Los personajes que aparecen hacia el final de la historia funcionan como contrapunto de la voluntad puramente generosa de los personajes principales. El Alcalde y los Concejales, cuyos cargos en el gobierno los obligarían a ocuparse de atender a las injustas miserias a las que parece condenada gran parte de los ciudadanos, evidencian estar movidos únicamente por el egoísmo y la vanidad: “-Debemos levantar otra estatua, claro, y será la mía propia” (p.191), dice el Alcalde tras comunicar su decisión de derribar al Príncipe Feliz a causa de la decepcionante imagen que ofrece ahora que, despojado de joyas, parece un mendigo. Los Concejales pelean, a su vez, porque quieren ser ellos los inmortalizados en un monumento.

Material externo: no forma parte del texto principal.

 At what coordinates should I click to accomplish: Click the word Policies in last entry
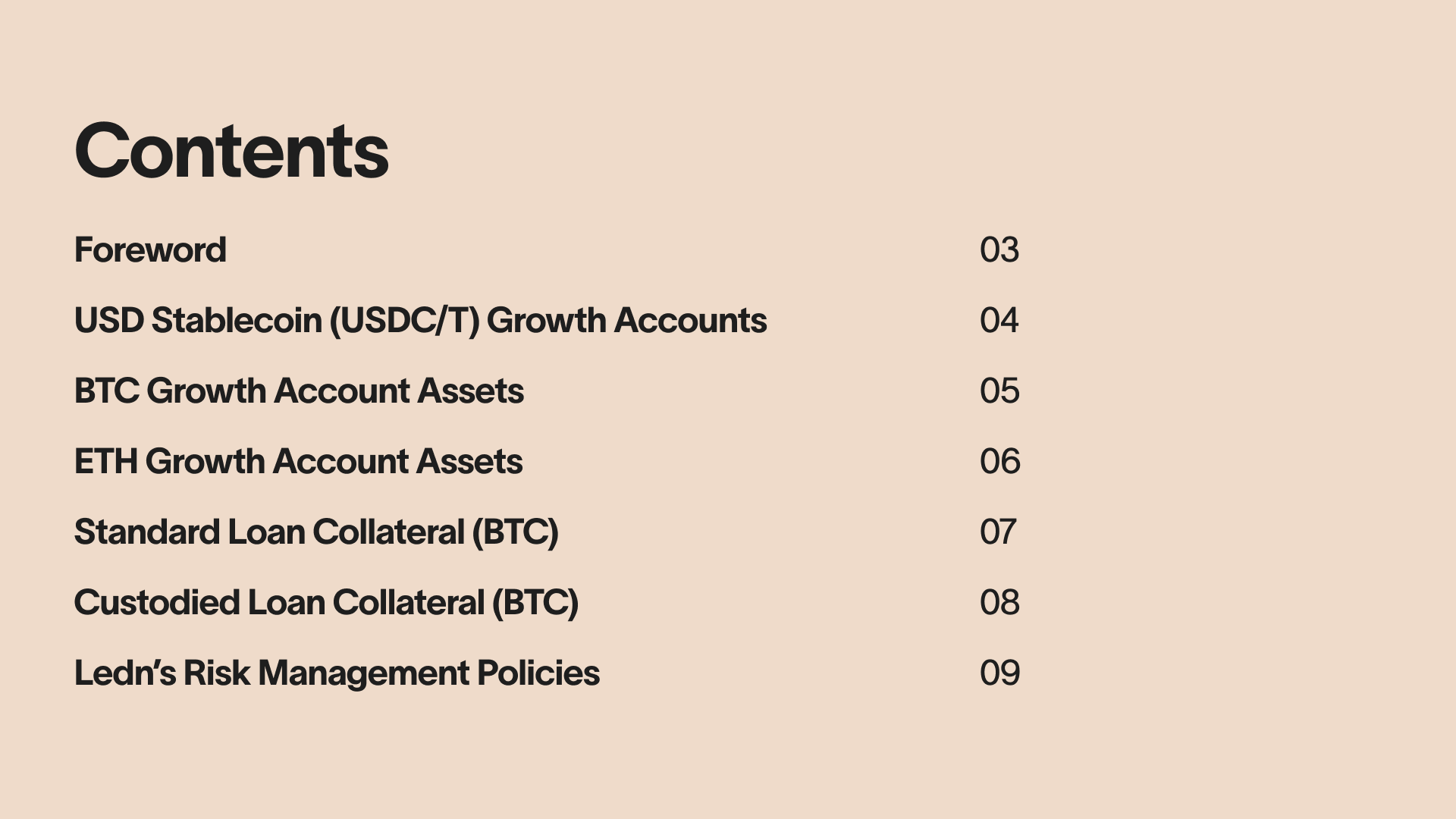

En relación a esto, es preciso atender al movimiento inverso que propone Wilde: mientras que el Príncipe y la Golondrina se entregaron, con total humildad y generosidad, a la ayuda de los desposeídos en detrimento de su propio bienestar, los miembros del gobierno solo evidencian una voluntad de enarbolarse majestuosamente a sí mismos, desatendiendo sus obligaciones sociales obnubilados por la codicia y el egoísmo. Atendiendo a esto, es preciso tener en cuenta un gesto del autor: el universo maravilloso creado por el relato permite, entre otras, cosas construir cierta ironía, en tanto las características generalmente atribuidas a la humanidad, como la compasión y la generosidad, se reúnen en personajes no humanos, como la Golondrina y la estatua, mientras que los humanos solo aparecen, paradójicamente, para evidenciar su inhumana indiferencia y brutal egoísmo. Por otra parte, y atendiendo particularmente a la situación en que se presentan el Alcalde y los Concejales, dicho egoísmo aparece ligado a la voluntad de ser representado en un monumento: de algún modo, se trata de un deseo de trascendencia que, sin embargo, reduce toda su atención a una cuestión material, y este asunto es el que probablemente conduce al autor a elegir una intervención del plano celestial (espiritual) para terminar el cuento. La trascendencia de lo sensible por sobre la materia aparece, al final del relato, en una clara victoria de lo espiritual: el corazón de plomo y la Golondrina muerta, reducidos a condición de deshechos por la ignorancia propia del materialismo de los hombres, son elevados por la sensibilidad divina y unidos, por siempre, en condición sagrada.